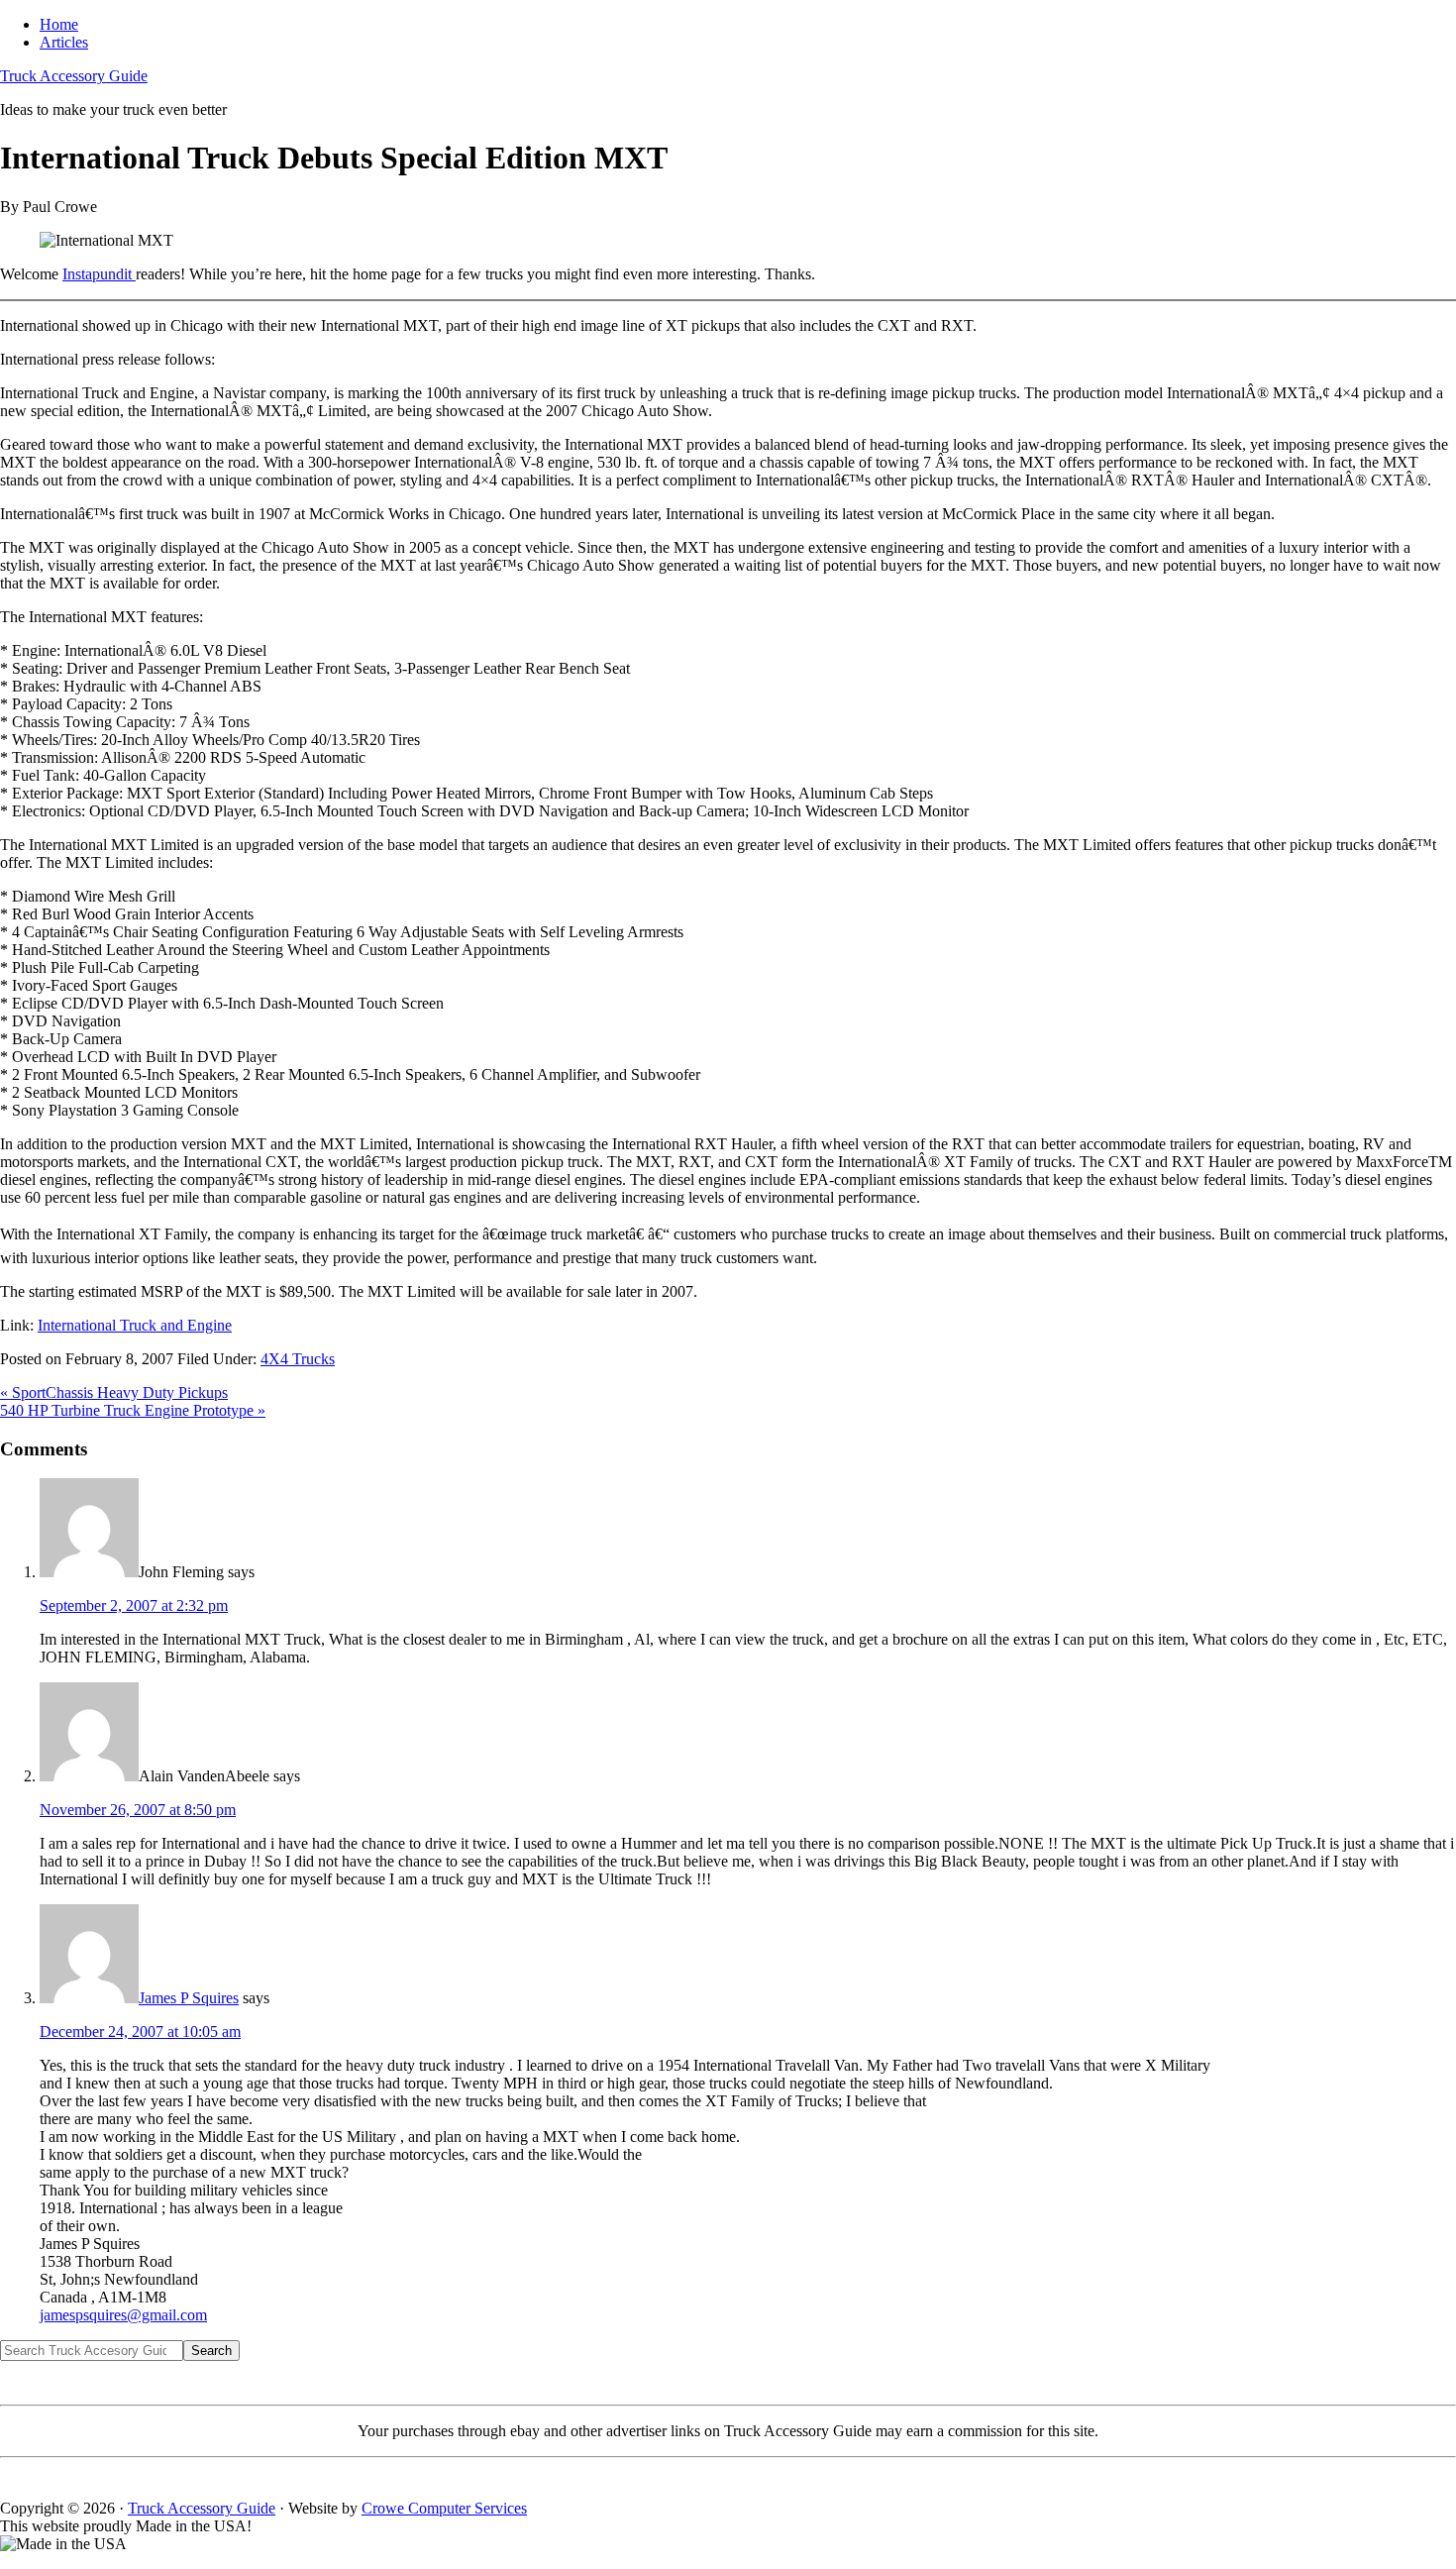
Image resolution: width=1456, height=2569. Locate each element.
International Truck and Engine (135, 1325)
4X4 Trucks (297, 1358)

──────

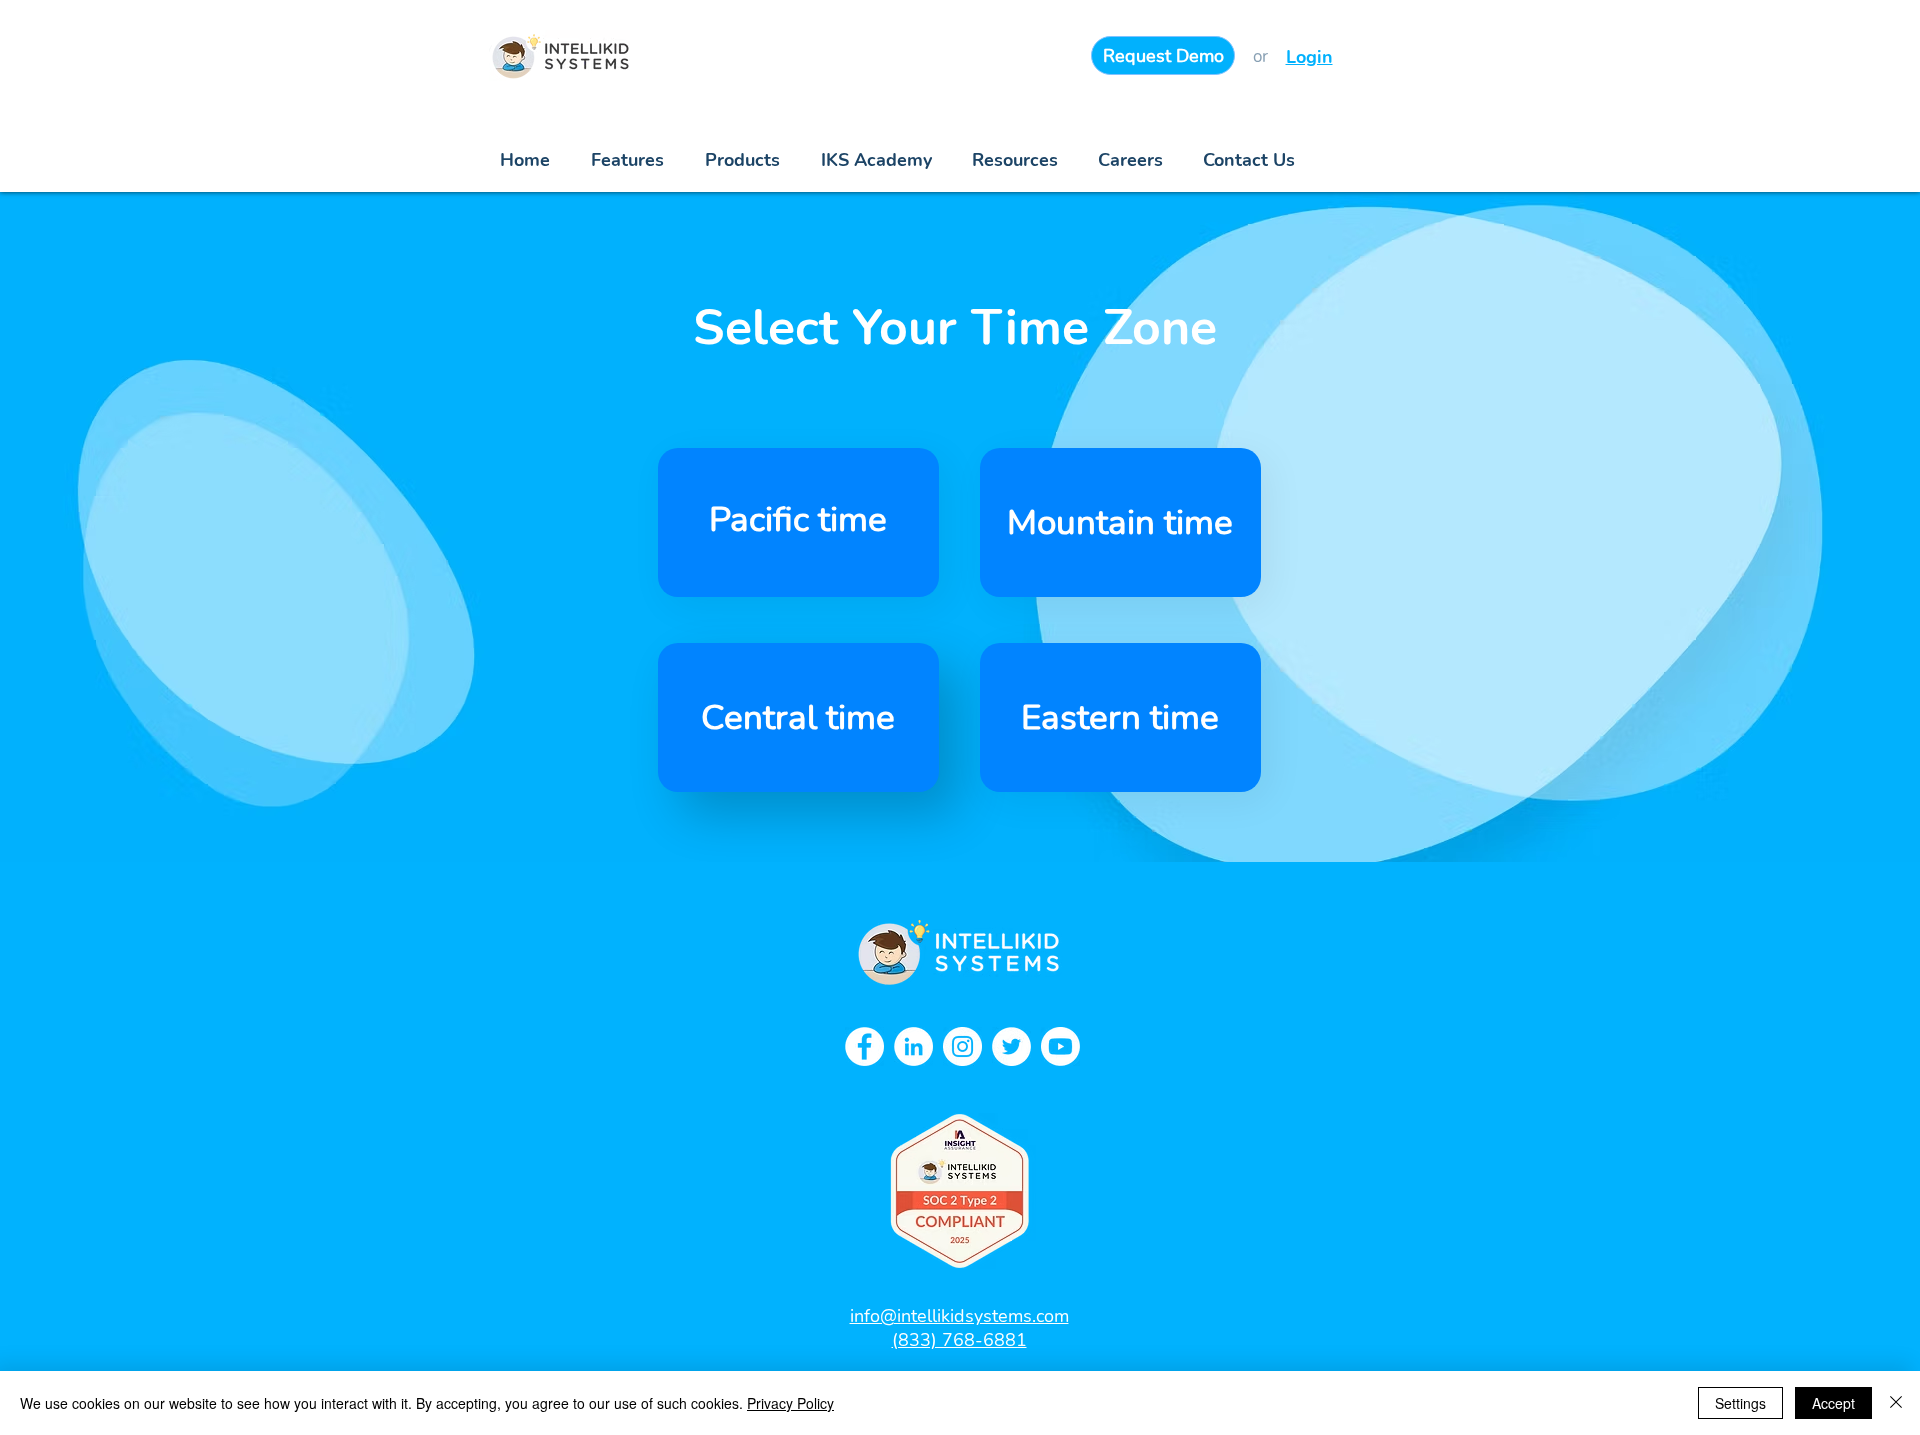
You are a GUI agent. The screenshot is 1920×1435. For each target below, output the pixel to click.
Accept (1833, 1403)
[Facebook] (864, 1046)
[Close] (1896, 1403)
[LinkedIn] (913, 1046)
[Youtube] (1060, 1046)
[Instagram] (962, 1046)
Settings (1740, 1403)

──────

• [Work instructions]: Gather all lines from the listing above in which "each" occurs.

• [Written solution]:
Image resolution: width=1456, height=2569. Locate each element.
You are a GUI agent. The screenshot is 1920×1435. For each target below, output the pixel to click.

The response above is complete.